Le principal défi de nos sociétés modernes consiste à instaurer les conditions d’une coopération entre individus dont les opinions politiques, les convictions religieuses ou les origines culturelles diffèrent. Les nouvelles technologies de communication devraient ouvrir cette possibilité. Et elles l’ont fait, comme viennent de le montrer les mouvements populaires en Afrique du Nord. En Egypte, Twitter a permis de mobiliser des classes sociales jusqu’alors cloisonnées, qui n’avaient jamais engagé d’action politique commune. En Europe, cependant, les nouveaux médias n’ont pas encore été mis à profit de la sorte. Pourquoi ? Commençons par un paradoxe formulé bien avant l’invention de l’iPhone.
LE PARADOXE DE BURCKHARDT
Au XIXe siècle, l’historien Jacob Burckhardt définissait la modernité comme "l’ère des simplifications sauvages". Le paradoxe, selon lui, tenait à ce que la sophistication accrue des conditions sociales concrètes s’accompagne d’un appauvrissement des relations sociales. La thèse que je me propose de soutenir ici est que la complexité des moyens de communication dépasse notre capacité à en faire bon usage et, notamment, à établir une véritable coopération. La société moderne produit une complexité matérielle qu’elle ne sait pas exploiter.

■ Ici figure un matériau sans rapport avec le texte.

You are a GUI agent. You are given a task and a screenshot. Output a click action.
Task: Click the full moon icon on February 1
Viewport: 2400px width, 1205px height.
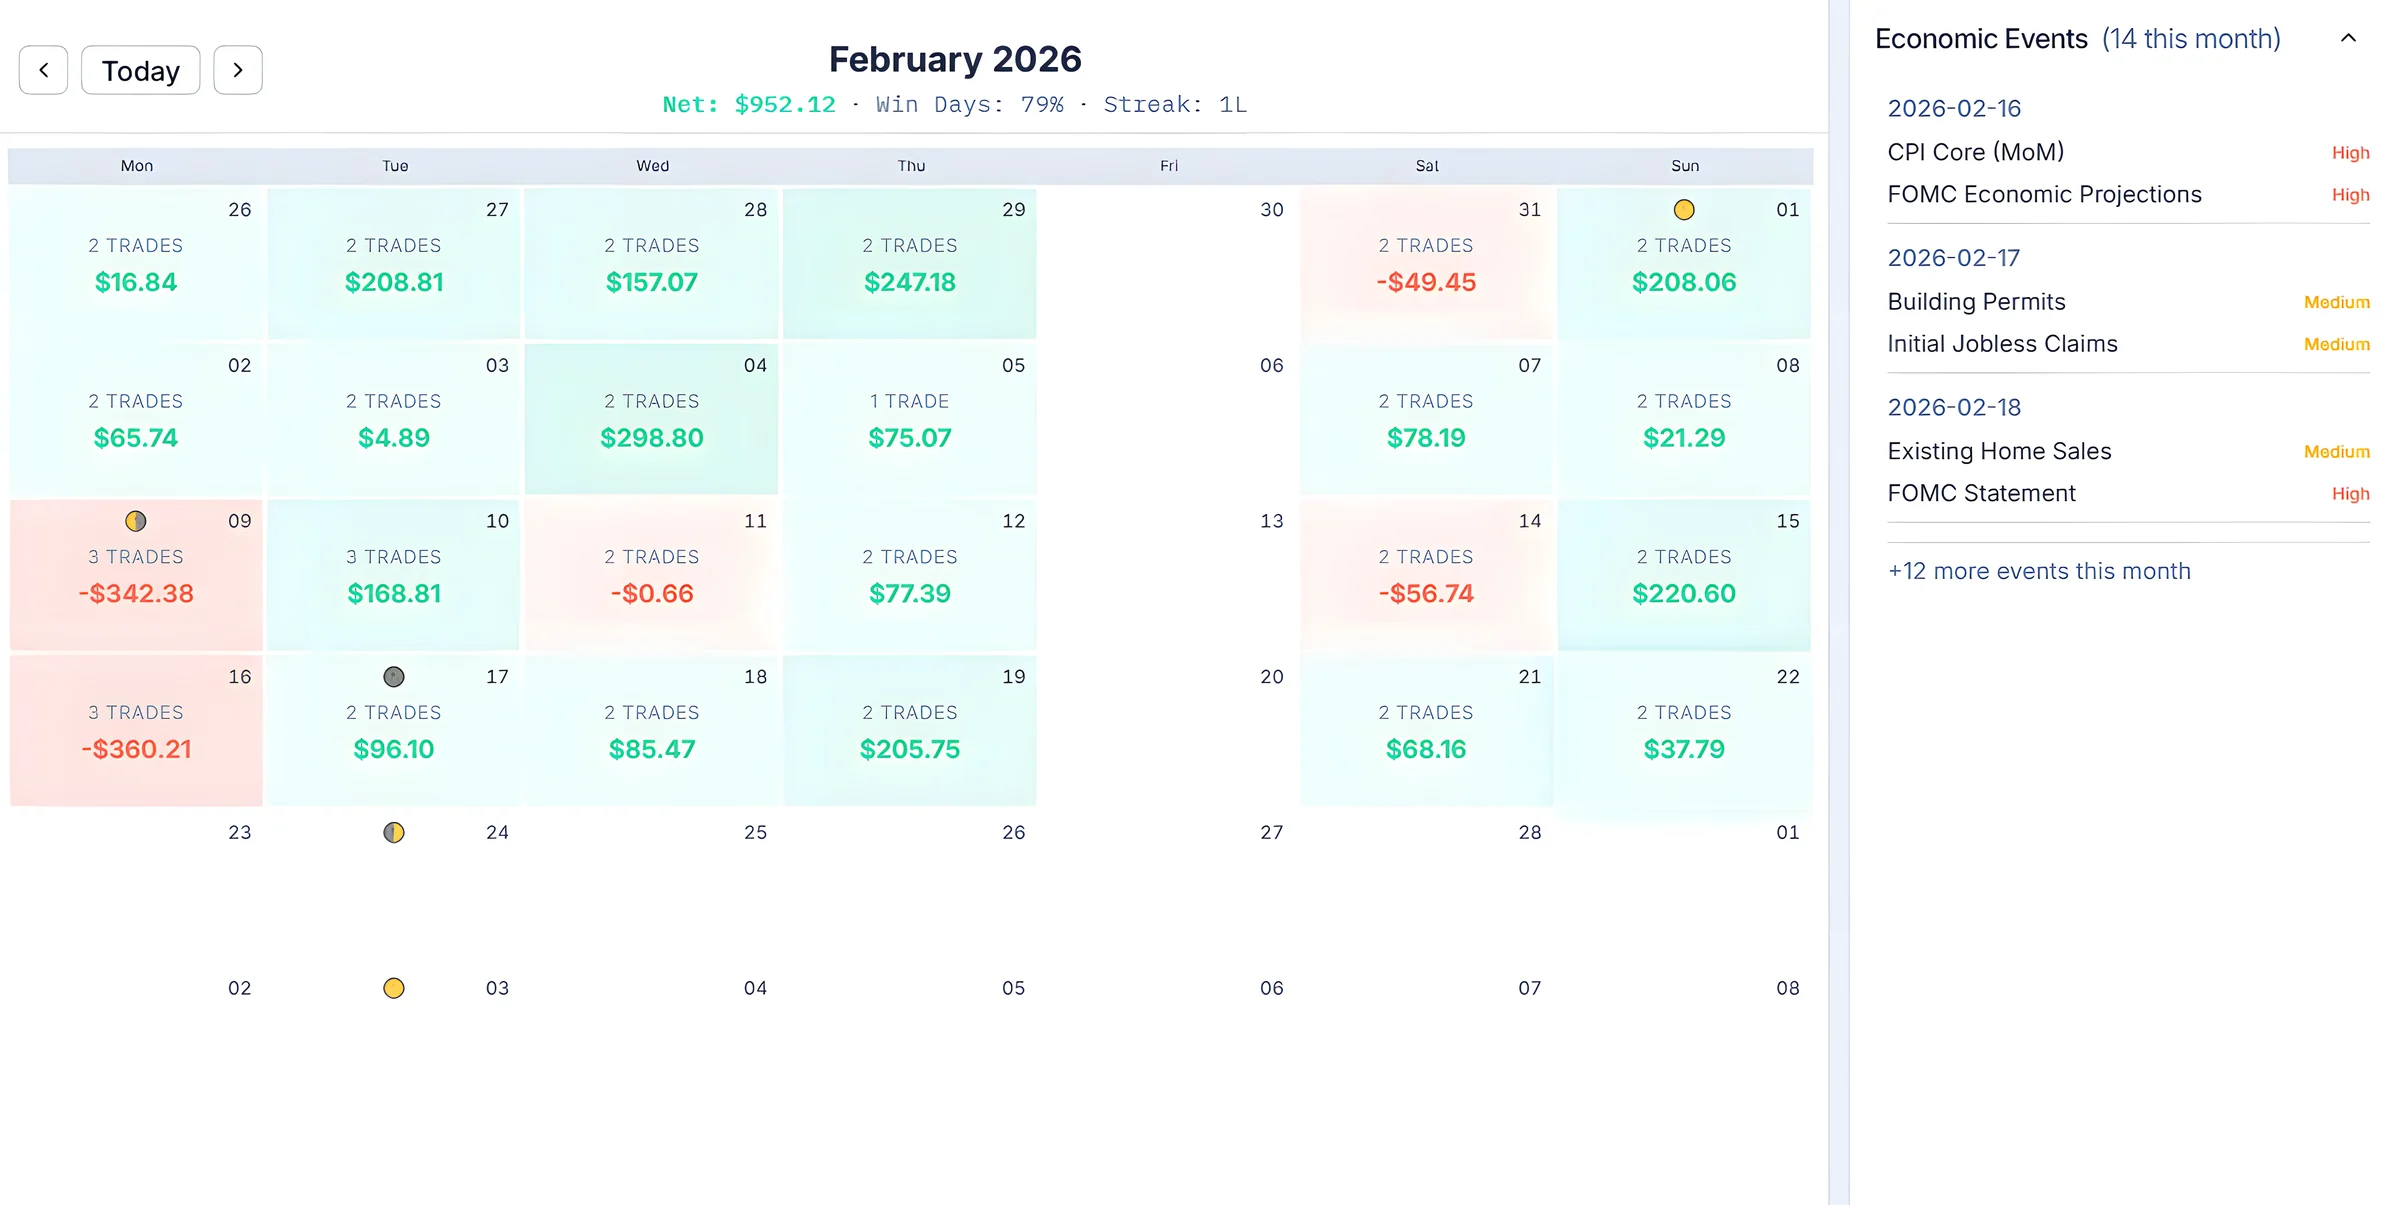1685,210
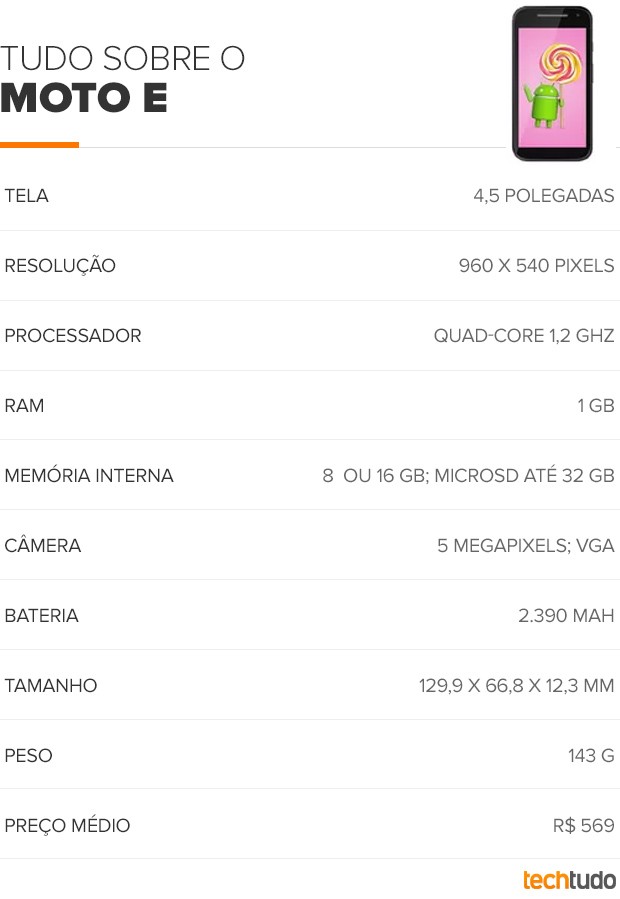The image size is (620, 899).
Task: Click the 2.390 MAH battery value
Action: pyautogui.click(x=566, y=616)
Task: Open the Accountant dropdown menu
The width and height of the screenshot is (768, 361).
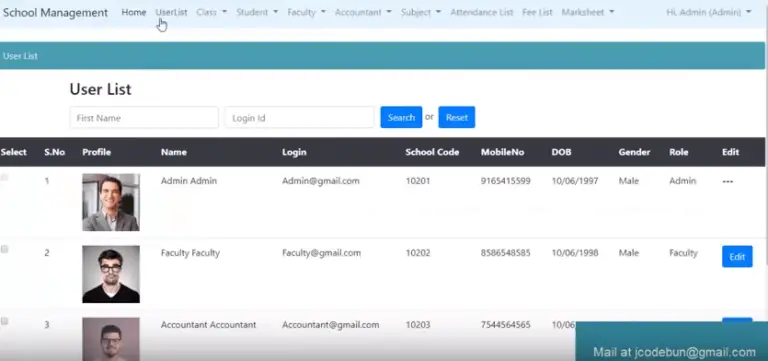Action: click(363, 12)
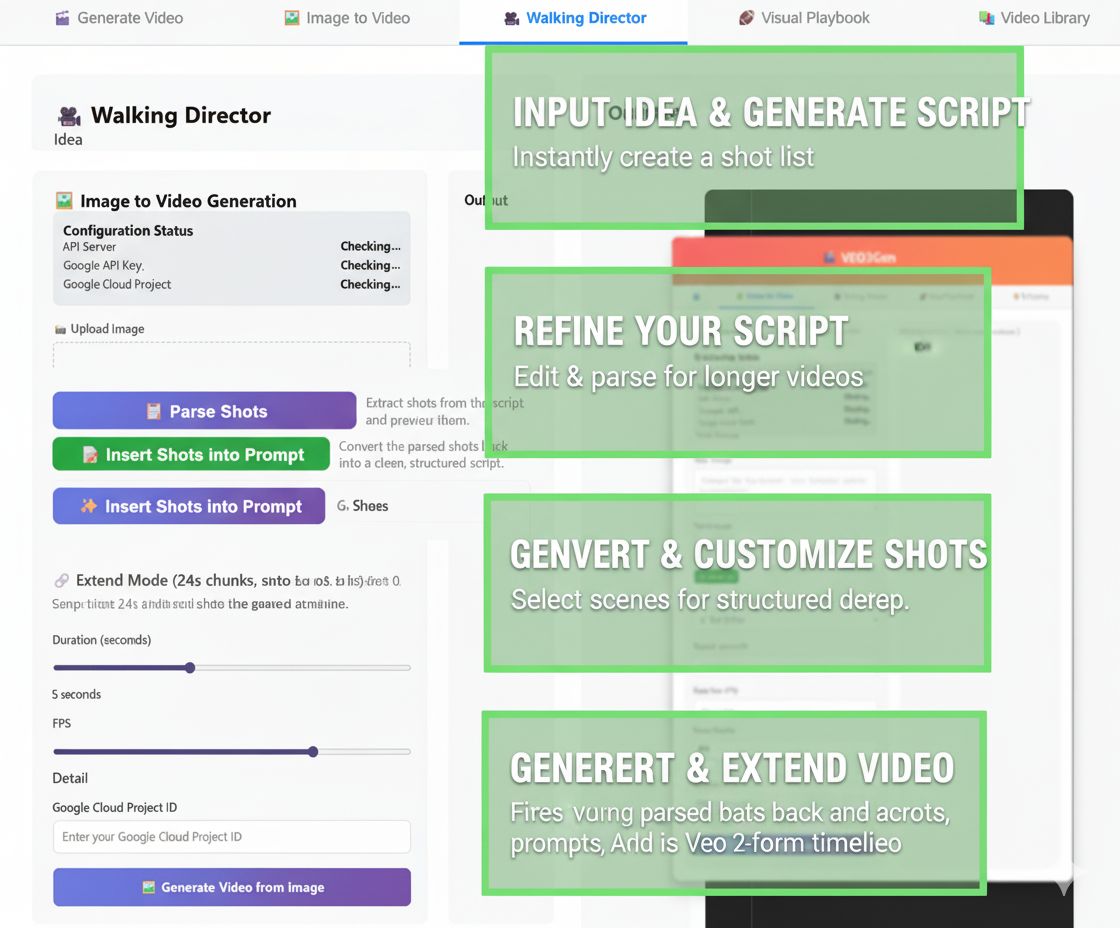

A l’appui de cette thèse, je présenterai deux études de cas. La première a trait à une application informatique censée promouvoir le travail coopératif, dont les programmateurs avaient toutefois une conception trop primaire pour que l’effort aboutisse. La deuxième renvoie au mode de fonctionnement actuel du capitalisme : les inégalités empêchent la communication et la coopération au sein des organisations. L’appauvrissement des relations sociales s’illustre donc par une mauvaise compréhension des mécanismes de coopération et par les entraves inégalitaires à leur mise en oeuvre.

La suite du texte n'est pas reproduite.